« OGM, nucléaire : il ne faut pas les stigmatiser à priori » - Sfen

« OGM, nucléaire : il ne faut pas les stigmatiser à priori »

Publié le 13 mars 2018 - Mis à jour le 28 septembre 2021
andre-jean_guerin

Ex-directeur de la Fondation Nicolas Hulot, impliqué dans de nombreuses associations environnementales, André-Jean Guérin consacre son quotidien à la préservation de l’environnement et à la lutte contre le changement climatique. De son parcours, il tient une réflexion globale sur la stratégie climatique française et la place du nucléaire.

L’environnement et le développement durable sont le premier fil conducteur du parcours professionnel d’André-Jean Guérin. Après l’École polytechnique (X69), ce natif de Marseille s’oriente vers l’école du génie rural des eaux et forêts puis commence sa carrière au ministère de l’Agriculture. Un tournant s’opère en 1991 lorsque, sur les ondes de France Inter, il entend le soutien de scientifiques de renom, dont Paul-Émile Victor et Théodore Monod, à l’initiative de la création de la Fondation Ushuaïa (devenue Fondation Nicolas Hulot). « Je lui ai envoyé mon CV et il m’a recruté. J’y suis resté neuf ans comme directeur, jusqu’en 1999. » À cette période il participe aussi à la création de l’association de polytechniciens « X-Environnement ». D’abord secrétaire, il en devient président en 1994 jusqu’à son départ de Paris en 2000, année où il retourne dans sa Provence natale pour devenir directeur départemental de l’agriculture et de la forêt du Var.

Avec son expérience du développement durable et sa formation scientifique, André-Jean Guérin a un avis réfléchi sur le nucléaire. Avec les OGM, il explique d’ailleurs que ce sujet est un point de divergence avec le positionnement de la Fondation Nicolas Hulot (devenue Fondation pour la Nature et l’Homme). « On ne doit pas stigmatiser des techniques pour elles-mêmes mais leur emploi au cas par cas.
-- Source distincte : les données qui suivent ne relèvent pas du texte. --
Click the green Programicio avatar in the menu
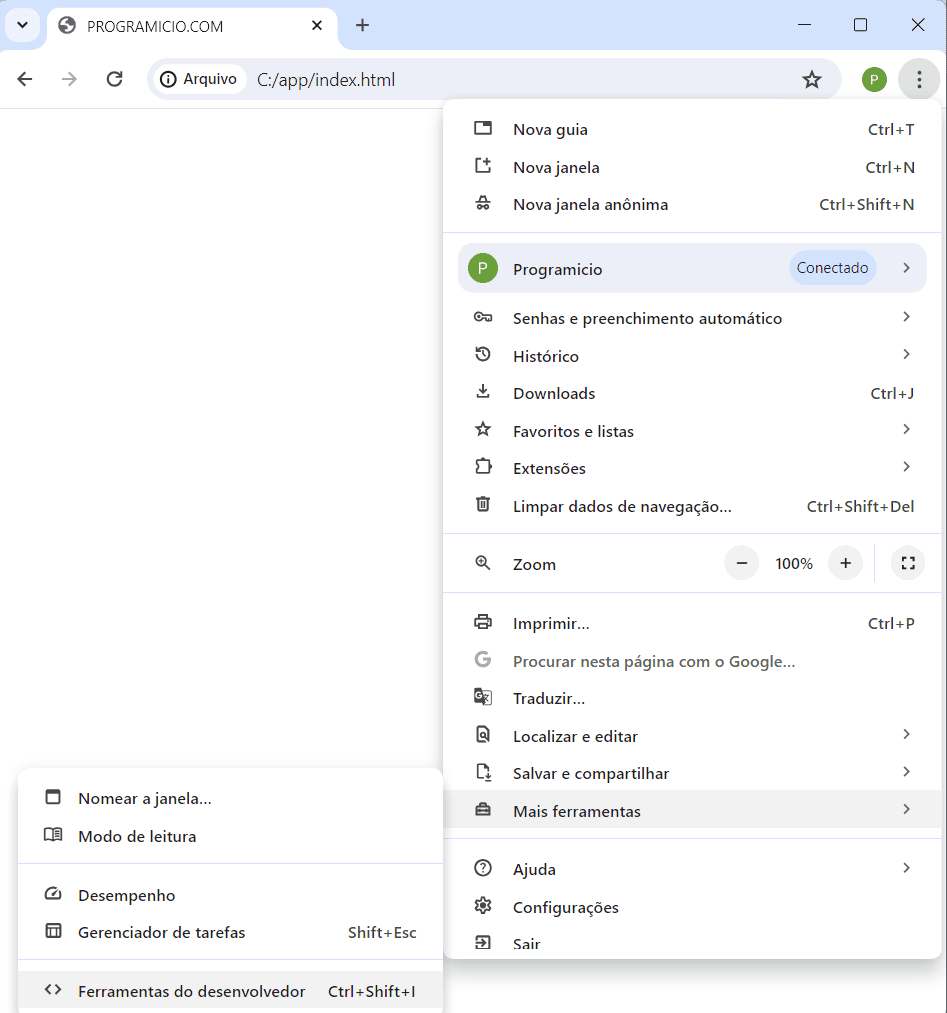The width and height of the screenshot is (947, 1013). coord(483,268)

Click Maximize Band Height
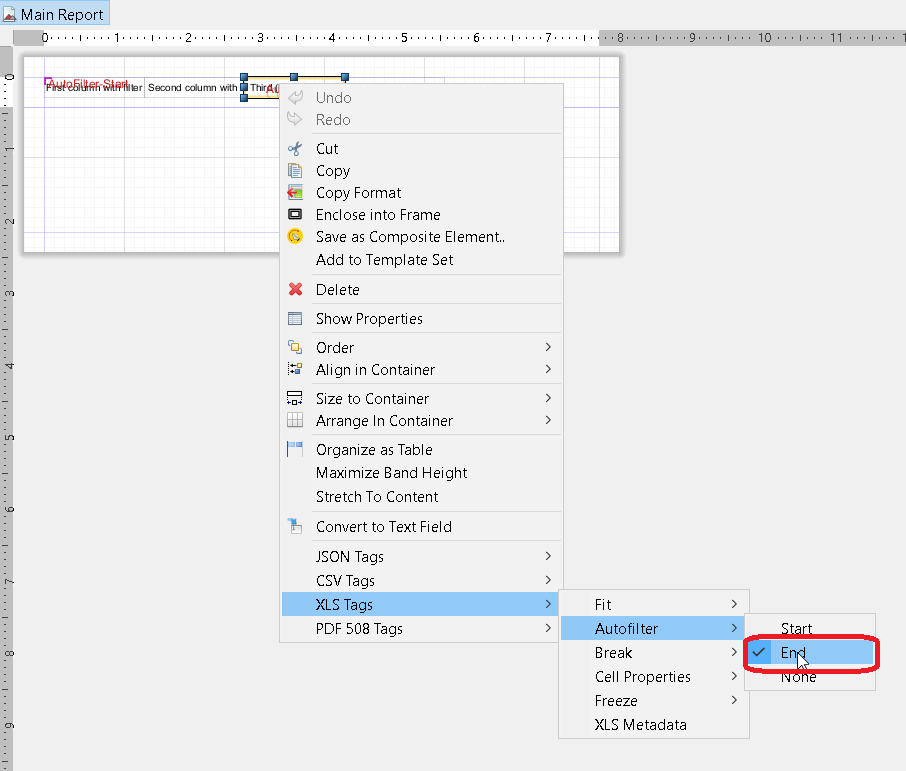pyautogui.click(x=390, y=472)
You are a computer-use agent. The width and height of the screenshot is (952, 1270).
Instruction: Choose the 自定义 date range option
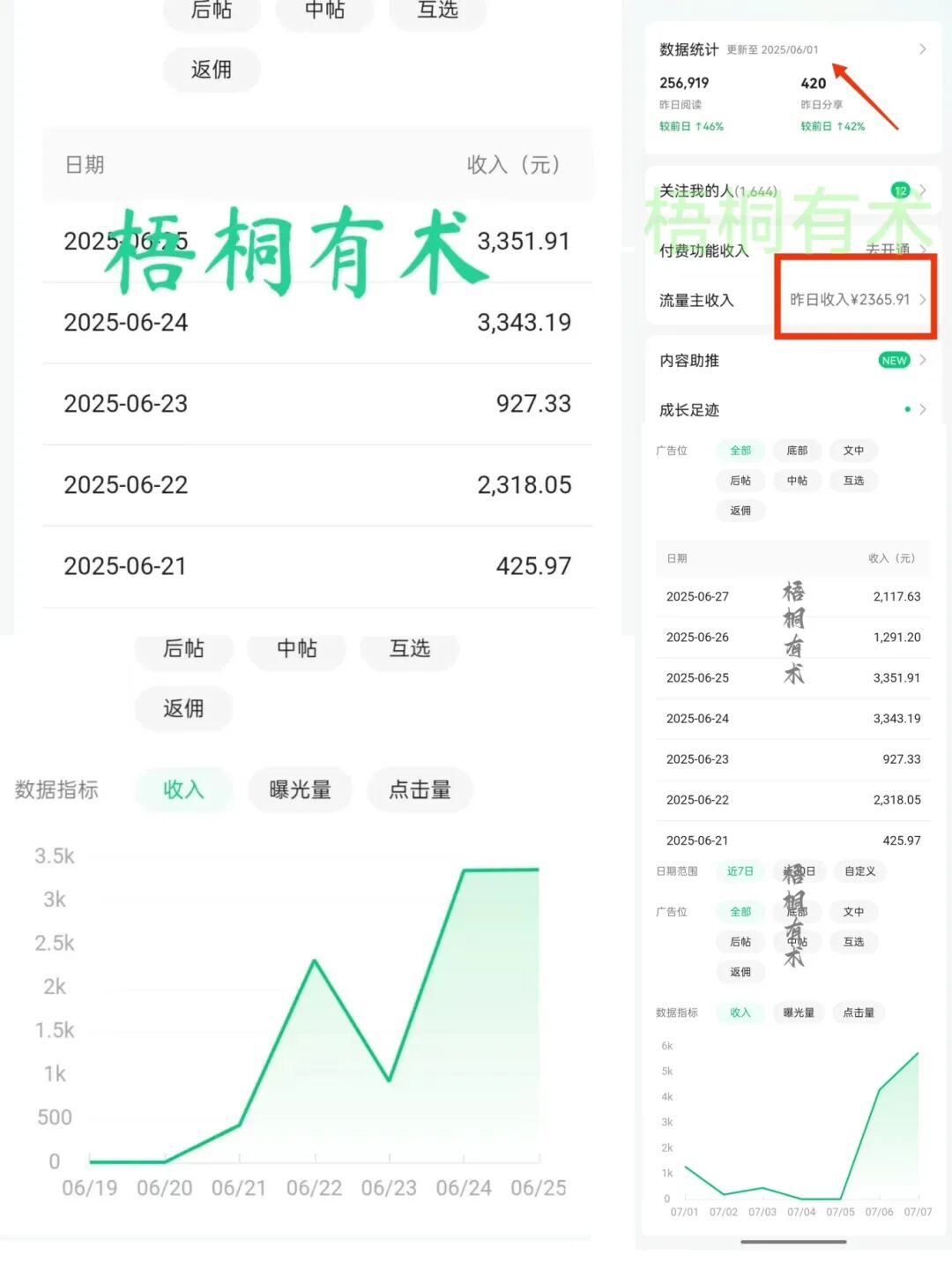tap(859, 871)
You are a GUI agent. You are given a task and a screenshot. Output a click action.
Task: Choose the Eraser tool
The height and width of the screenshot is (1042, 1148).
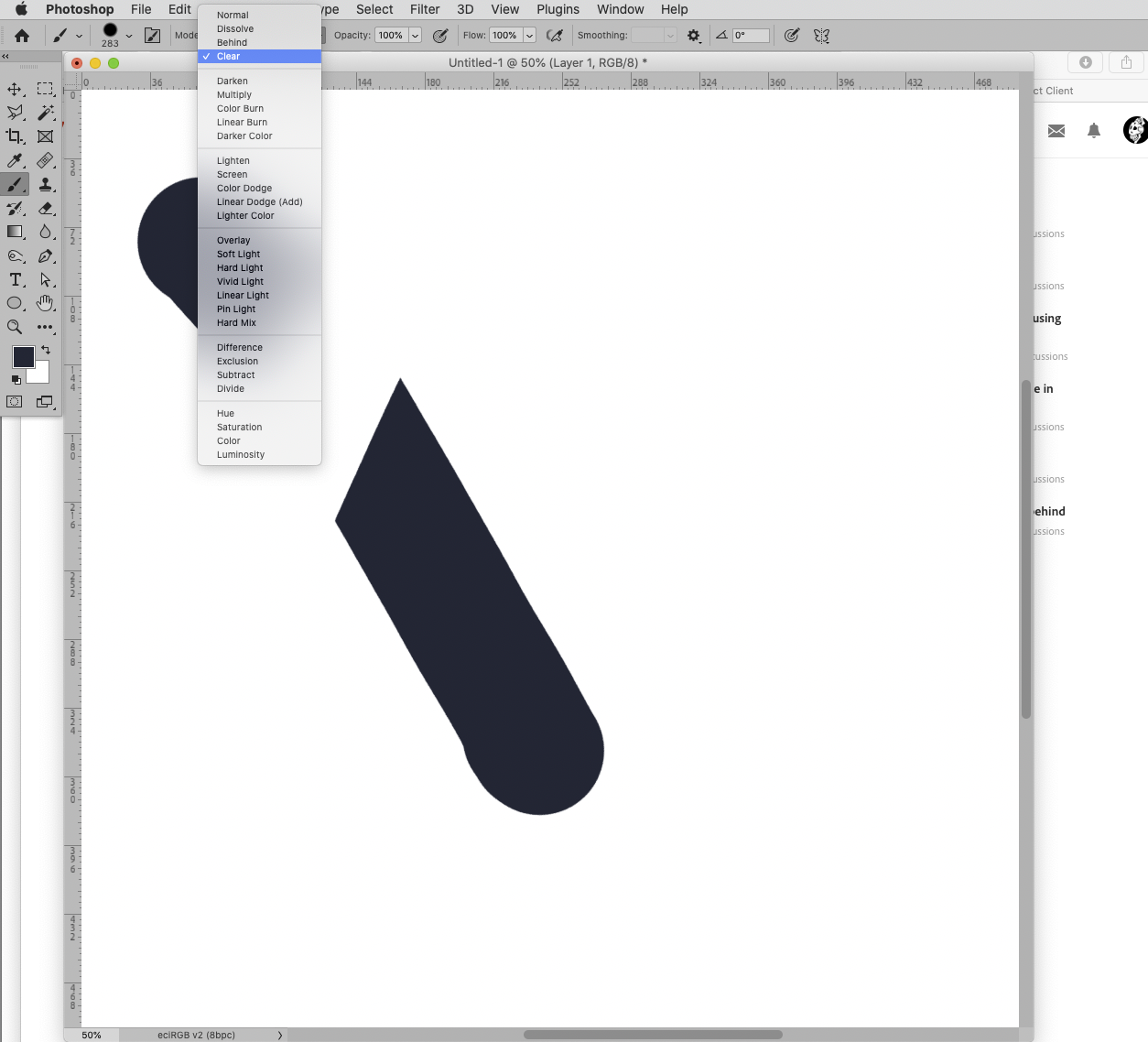click(x=45, y=208)
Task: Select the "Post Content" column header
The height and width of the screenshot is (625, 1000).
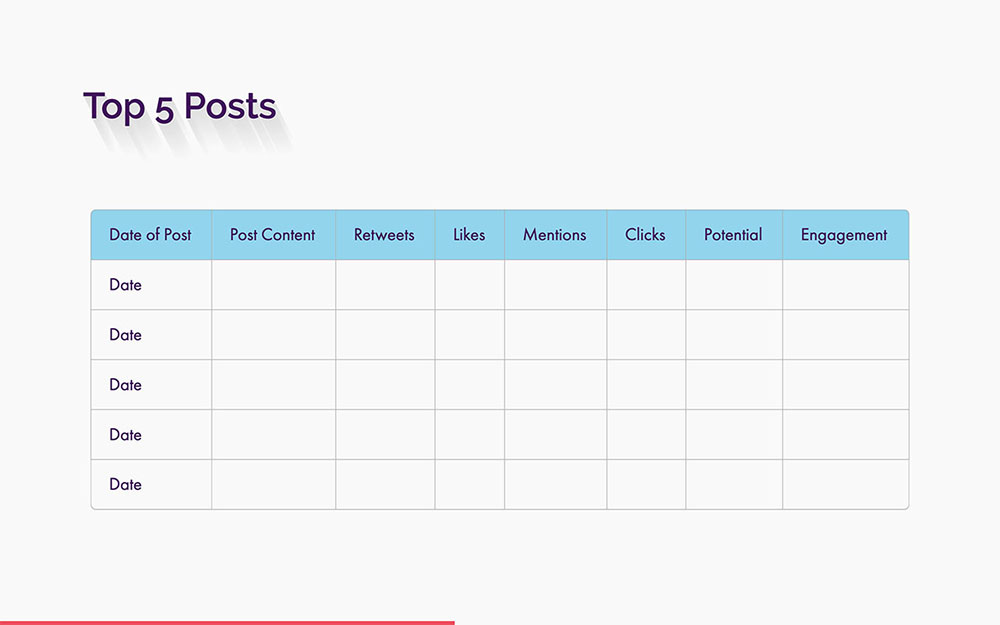Action: [272, 234]
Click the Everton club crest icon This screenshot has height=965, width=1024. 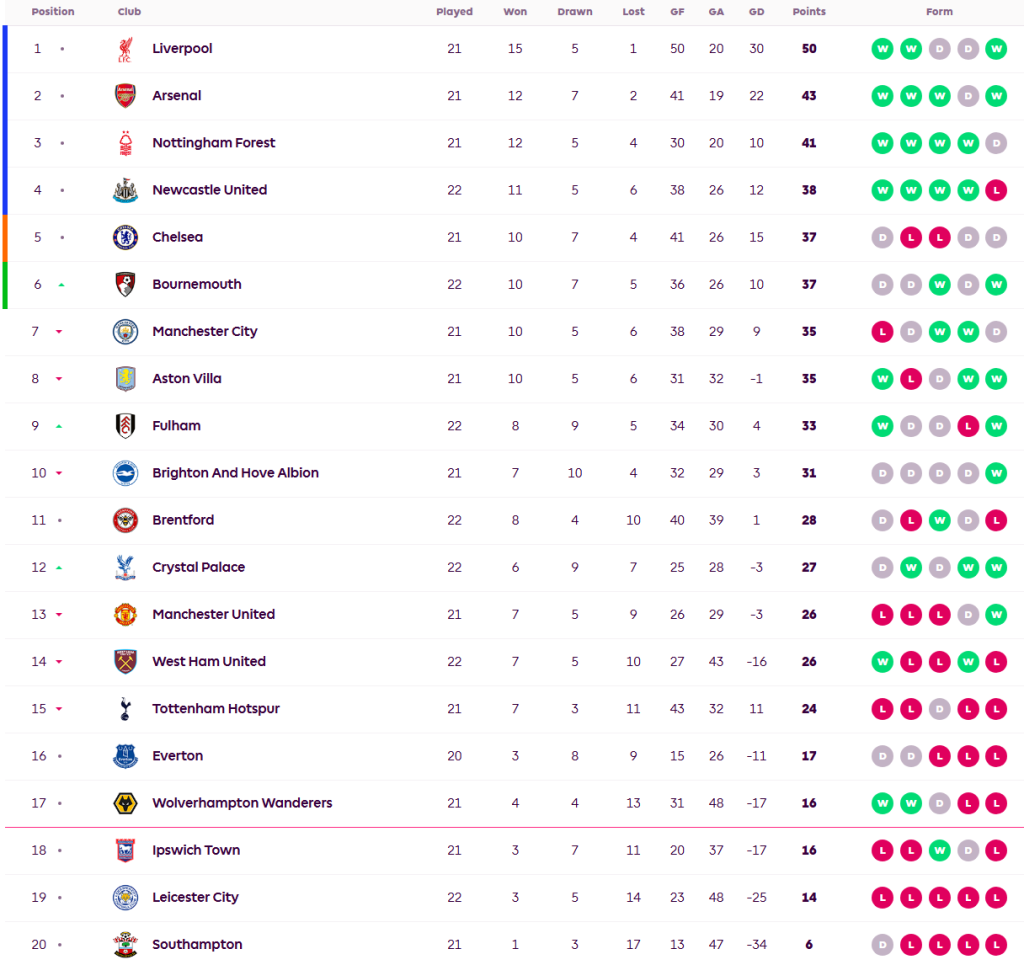point(124,756)
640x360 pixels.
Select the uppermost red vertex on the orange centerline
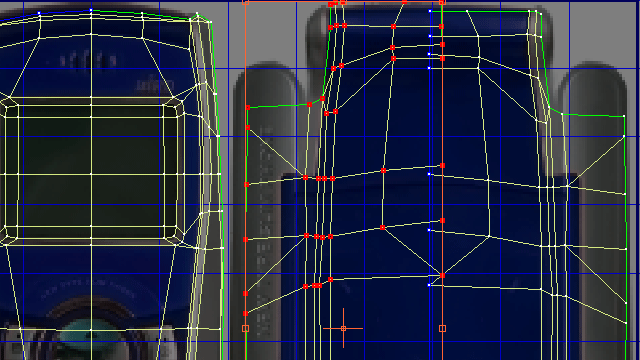441,27
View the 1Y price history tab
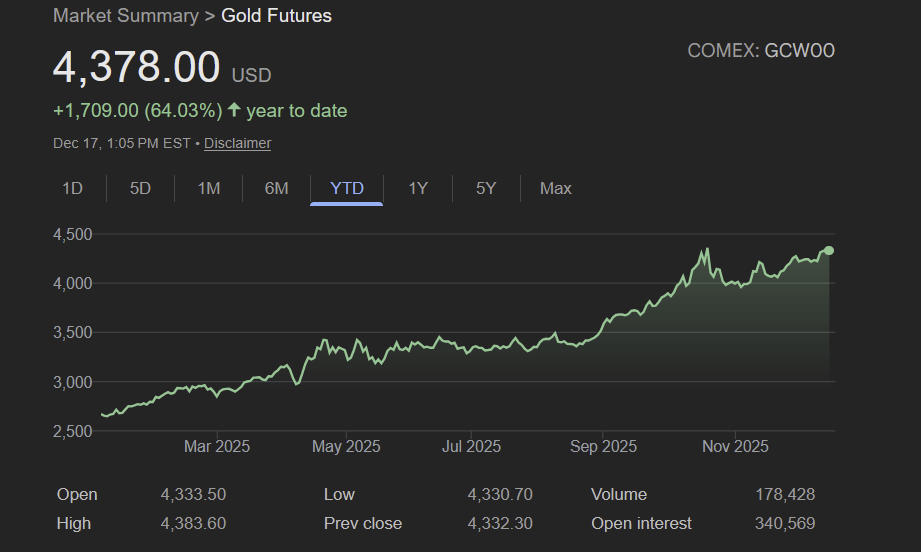 tap(418, 188)
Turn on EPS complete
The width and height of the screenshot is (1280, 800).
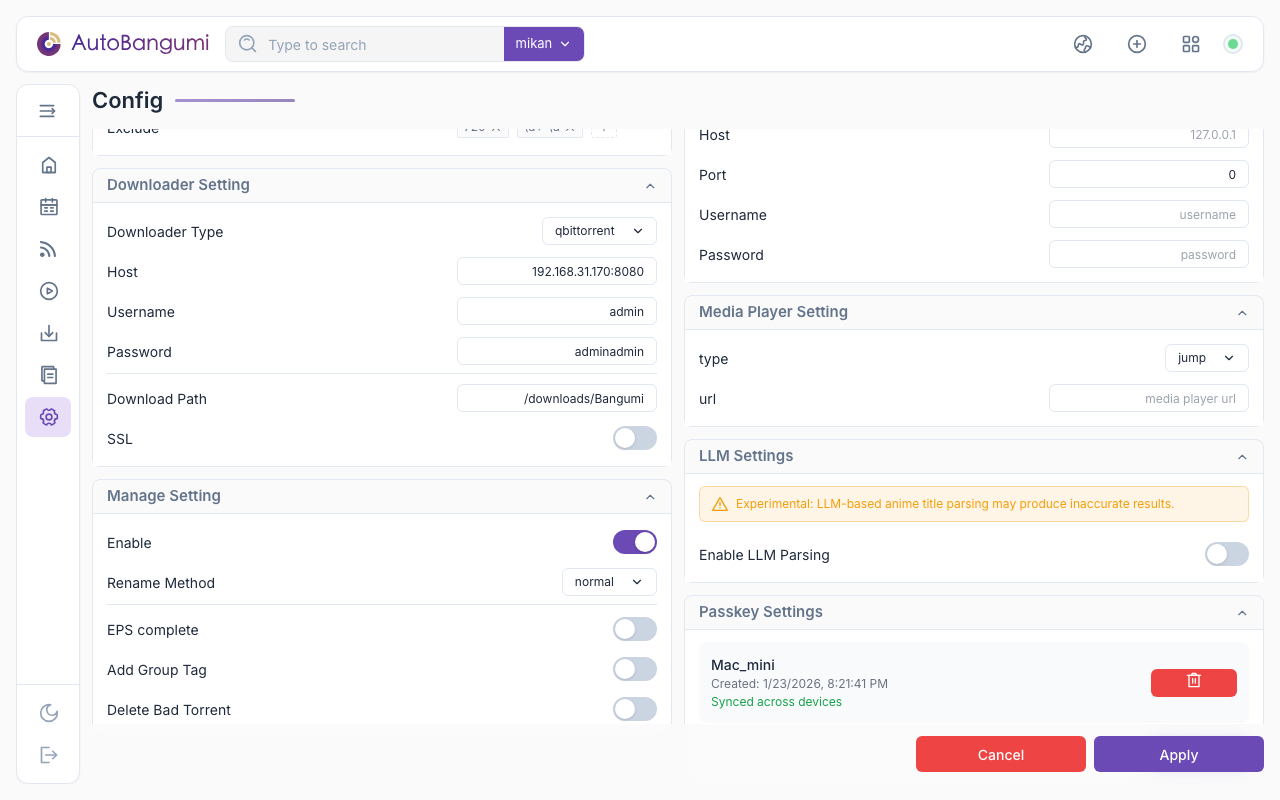(x=634, y=629)
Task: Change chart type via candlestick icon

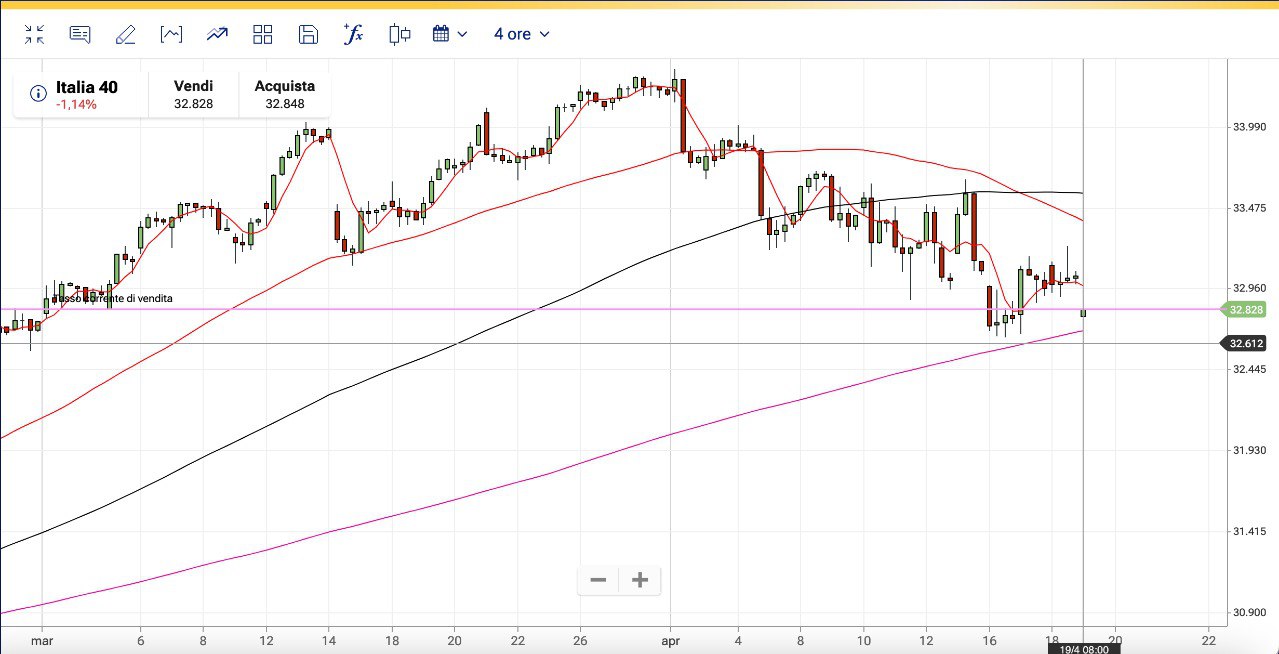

La menace la plus grave qui pèse sur nos sociétés aujourd’hui, surtout au regard de nos capacités à y répondre, c’est le changement climatique. Dès lors, il est inutilement dispendieux de substituer des énergies décarbonées par d’autres énergies décarbonées. Pour des pays de la ceinture équatoriale, qui n’ont pas encore les mêmes exigences que nous, le solaire est une vraie solution. En France, comme en Allemagne, on voit bien que cela ne l’est pas. »

« Il serait vraiment dommage, face à une évolution mondiale qui va inéluctablement conduire à une augmentation du nombre de centrales nucléaires, qu’un des pays qui maîtrise le mieux au monde cette technologie se tire une balle dans le pied en se repliant des marchés et ne contribue pas à mener à bien ces réalisations de la manière la plus sûre possible. Je reste toutefois sensible au problème des déchets, tempère-t-il, et je suis donc favorable au développement des réacteurs de 4e génération qui contribueront à en réduire la quantité et la durée. » C’est avec cette volonté de lutter efficacement contre le changement climatique qu’il accepte de corédiger en 2017, avec Zeynep Kahraman et Jean-Marc Jancovici, le manifeste du Shift Project intitulé « Décarbonons ! ». Cet ancien haut fonctionnaire porte un regard ambivalent sur la loi de transition énergétique. « Elle affiche de nombreuses priorités sans les hiérarchiser. La baisse des émissions de CO2 n’est que l’une d’elles et les dispositions pratiques privilégient la réduction des consommations énergétiques, en témoigne la RT 2012. Avec la RT 2020, ne risque-t-on pas d’ailleurs de consacrer des moyens excédentaires à l’isolation, et donc émettre trop de carbone gris via les matériaux ? Multiplier les pompes à chaleur serait plus efficace. »

Retraité depuis 2013, André-Jean Guérin reste très actif, notamment à travers les nombreuses associations dont il est administrateur ou président. Navigateur contrarié – il regrette ne pas pouvoir y consacrer plus de temps – il tient aussi un blog, « Sentiers.eu/saj », créé pour que sa mère puisse mieux comprendre ce à quoi il se consacre.

 
Bio express
André-Jean Guérin, 69 ans, a longtemps été directeur général de la Fondation Nicolas Hulot. L’association, dont il reste administrateur, le désigne en 2010 au CESE, dont il sera membre jusqu’en 2015. En 2017, cet ancien haut fonctionnaire passionné de voile et de randonnées a co-écrit « Décarbonons ! 9 propositions pour que l’Europe change d’ère ». Impliqué dans de nombreuses associations environnementales, il alimente régulièrement son blog, « Sentiers », de ses réflexions sur le monde et les questions de développement durable.